Dr. Ir. Muhammad Syahrur secara eksplisit menawarkan solusi ini sebagai ganti hubungan seksual non marital, Syahrur melihat bahwa syarat-syarat sahnya perkawinan misyar adalah bukan seperti syarat-syarat perkawinan resmi pada umumnya, karena tujuannya bukanlah menjalin hubungan kekeluargaan, meneruskan keturunan dan membina keluarga, tetapi murni seksual, dan ia tidak termasuk kategori perkawinan resmi meskipun pada saat yang sama ia tidak haram. (Lihat: Muhammad Syahrur, Nahw Ushul Jadidah li al-Fiqh al-Islami, Fiqh al-Mar'ah, al-Ahali, Damaskus, 2000, cet: I, hlm. 308).
Jadi, dalam pandangan Syahrur, kawin Misyar boleh jadi menjadi solusi yang paling efektif bagi laki-laki maupun perempuan yang hendak menyalurkan hasrat seksualnya di bandingkan dengan pernikahan normal.

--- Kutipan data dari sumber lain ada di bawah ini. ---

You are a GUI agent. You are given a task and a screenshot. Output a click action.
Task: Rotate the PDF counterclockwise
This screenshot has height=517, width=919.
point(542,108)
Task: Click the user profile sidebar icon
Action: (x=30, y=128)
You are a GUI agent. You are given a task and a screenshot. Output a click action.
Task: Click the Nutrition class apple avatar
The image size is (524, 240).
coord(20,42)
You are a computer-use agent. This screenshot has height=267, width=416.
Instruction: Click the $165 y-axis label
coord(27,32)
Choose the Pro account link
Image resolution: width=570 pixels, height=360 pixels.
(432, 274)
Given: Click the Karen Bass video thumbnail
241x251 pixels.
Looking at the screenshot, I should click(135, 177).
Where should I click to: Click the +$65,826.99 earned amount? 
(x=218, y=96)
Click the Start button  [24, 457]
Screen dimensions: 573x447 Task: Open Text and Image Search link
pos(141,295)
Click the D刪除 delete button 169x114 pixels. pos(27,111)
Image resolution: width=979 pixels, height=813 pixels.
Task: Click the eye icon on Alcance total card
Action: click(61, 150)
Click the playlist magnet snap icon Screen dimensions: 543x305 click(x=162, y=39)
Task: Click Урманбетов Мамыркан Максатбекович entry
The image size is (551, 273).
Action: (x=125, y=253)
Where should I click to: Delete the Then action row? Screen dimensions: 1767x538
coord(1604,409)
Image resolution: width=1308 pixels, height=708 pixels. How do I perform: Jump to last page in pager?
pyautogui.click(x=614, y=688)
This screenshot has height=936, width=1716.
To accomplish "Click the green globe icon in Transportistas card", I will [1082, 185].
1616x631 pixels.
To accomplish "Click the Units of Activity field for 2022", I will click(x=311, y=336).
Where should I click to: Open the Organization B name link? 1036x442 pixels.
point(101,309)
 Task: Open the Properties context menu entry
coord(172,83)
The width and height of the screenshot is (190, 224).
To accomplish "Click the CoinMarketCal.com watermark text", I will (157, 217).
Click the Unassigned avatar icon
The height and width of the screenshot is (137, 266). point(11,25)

Dalam kawin Misyar si suami tidak dituntut untuk memberikan nafkah lahir kepada istrinya tapi hanya diwajibkan untuk menunaikan kewajibannya dalam memberikan nafkah batin (seksual), sebagaimana perkataan Syahrur di atas, bahwa visi dari perkawinan ini adalah semata-mata hubungan seksual dengan kesukarelaan antara satu dengan yang lain, tapi dengan memenuhi semua rukun sebagaimana rukun dalam pernikahan normal yaitu: akad, ijin wali, dua orang saksi, dan mahar.
Adapun Dr. Yusuf al-Qardhawi lebih merinci lagi problem kawin Misyar ini sebagai berikut:
1. Hakikat Kawin Misyar
Kawin Misyar bukanlah sesuatu yang baru, tapi merupakan fenomena yang sudah populer di kalangan masyarakat sejak dahulu. Kawin misyar adalah di mana seorang laki-laki pergi ke pihak wanita dan wanita tidak pindah atau bersama laki-laki di rumahnya (laki-laki).
Biasanya kawin semacam ini terjadi pada istri kedua dan laki-laki yang melaksanakan kawin semacam ini sudah mempunyai istri yang lebih dulu tinggal bersama di rumahnya.
Tujuan kawin semacam ini adalah agar suami dapat bebas dari kewajiban terhadap istri keduanya untuk memberikan tempat tinggal, memberikan nafkah, memberikan hak yang sama dibanding istri yang lain (istri pertama).
"Diskon" ini hanya diperoleh oleh seorang laki-laki dari seorang wanita yang sangat membutuhkan peran seorang suami dalam mengayomi dan melindunginya (meskipun dalam bidang materi sang suami tidak dapat diharapkan).